No. 06-5573 United States v. Rivera Page 3
The State of Tennessee has the difficult and politically charged task of making the
highways safe for driving and also making the state safe from crime and terrorism.
In balancing these interests, the State has decided to issue driver’s licenses to citizens
and lawful permanent resident aliens while also issuing driving certificates to illegal
aliens and aliens who are not permanent lawful residents.
League of United Latin Am. Citizens v. Bredesen, 2004 U.S. Dist. LEXIS 26507, at *18 (M.D. Tenn.
2004), aff’d, 500 F.3d 523 (6th Cir. 2007).
The certificates could not be used for identification, but they could be used for motor vehicle
operation, both in Tennessee and in other states. This was the intended use proffered by the aliens,
who told their arresting officer that they wanted the licenses so that they could drive to their jobs
in New Jersey. The reason that they did not obtain driver’s licenses in New Jersey was that proof
of legal immigrant status was required in the application.
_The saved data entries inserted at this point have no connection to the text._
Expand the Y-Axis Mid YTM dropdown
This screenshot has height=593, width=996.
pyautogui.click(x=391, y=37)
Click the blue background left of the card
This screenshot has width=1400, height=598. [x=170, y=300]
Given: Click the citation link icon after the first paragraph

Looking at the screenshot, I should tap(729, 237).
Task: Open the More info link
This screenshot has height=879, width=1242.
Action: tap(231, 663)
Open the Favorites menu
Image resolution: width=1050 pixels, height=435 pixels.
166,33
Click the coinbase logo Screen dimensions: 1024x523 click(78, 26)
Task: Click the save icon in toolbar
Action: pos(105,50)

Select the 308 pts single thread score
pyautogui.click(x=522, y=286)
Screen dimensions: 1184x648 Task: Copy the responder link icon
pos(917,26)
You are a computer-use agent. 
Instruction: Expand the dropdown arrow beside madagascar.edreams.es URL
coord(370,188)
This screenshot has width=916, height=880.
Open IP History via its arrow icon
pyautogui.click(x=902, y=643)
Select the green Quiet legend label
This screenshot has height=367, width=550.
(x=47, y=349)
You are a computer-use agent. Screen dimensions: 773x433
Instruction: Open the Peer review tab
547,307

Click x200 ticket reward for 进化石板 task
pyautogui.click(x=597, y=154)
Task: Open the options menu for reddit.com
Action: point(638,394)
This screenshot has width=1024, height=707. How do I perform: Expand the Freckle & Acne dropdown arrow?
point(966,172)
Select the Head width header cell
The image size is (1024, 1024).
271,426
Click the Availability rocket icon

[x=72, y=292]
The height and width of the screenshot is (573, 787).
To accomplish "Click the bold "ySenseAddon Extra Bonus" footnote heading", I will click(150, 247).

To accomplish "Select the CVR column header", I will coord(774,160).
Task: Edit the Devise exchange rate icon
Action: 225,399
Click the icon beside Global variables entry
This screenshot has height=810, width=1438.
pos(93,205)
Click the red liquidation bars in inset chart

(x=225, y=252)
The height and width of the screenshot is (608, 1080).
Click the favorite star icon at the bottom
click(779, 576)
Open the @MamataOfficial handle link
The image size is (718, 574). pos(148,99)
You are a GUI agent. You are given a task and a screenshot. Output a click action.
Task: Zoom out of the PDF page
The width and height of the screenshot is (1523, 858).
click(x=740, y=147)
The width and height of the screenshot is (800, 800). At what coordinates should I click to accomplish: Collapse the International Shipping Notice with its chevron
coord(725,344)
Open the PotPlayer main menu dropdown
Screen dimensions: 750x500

Rivera pled guilty to “provid[ing] the aliens documents, such as mail and vehicle
registrations, that showed a Knoxville address.” The plea agreement says nothing about providing
false proof of legal status, and indeed, none was needed to obtain the certificates in Tennessee
because they were intended for illegal aliens. She maintains, and we agree, that these certificates
were not related to naturalization, citizenship, or legal status. First of all, the certificates were not
intended to be used as identification, and stated so directly on their face. Second, because they
explicitly stated that they could not be used for identification purposes, such certificates likely could
not be used to gain any of the benefits of legal status; if they could be put to such use, Tennessee’s
own policy is at fault, not the people who acted under it. See U.S.S.G. § 2B1.1 cmt. n.9(B). Finally
and most importantly, there was no evidence on the record that any of the certificates were actually
used to obtain legal status. We therefore find that the certificates were unrelated to naturalization,
citizenship, or legal status, and that the district court erred in sentencing Rivera under Guideline
§ 2L2.1.
III.
Because we agree with Rivera that the district court erred in sentencing her under Guideline
§ 2L2.1, we do not address the substantive reasonableness of her sentence under that statute.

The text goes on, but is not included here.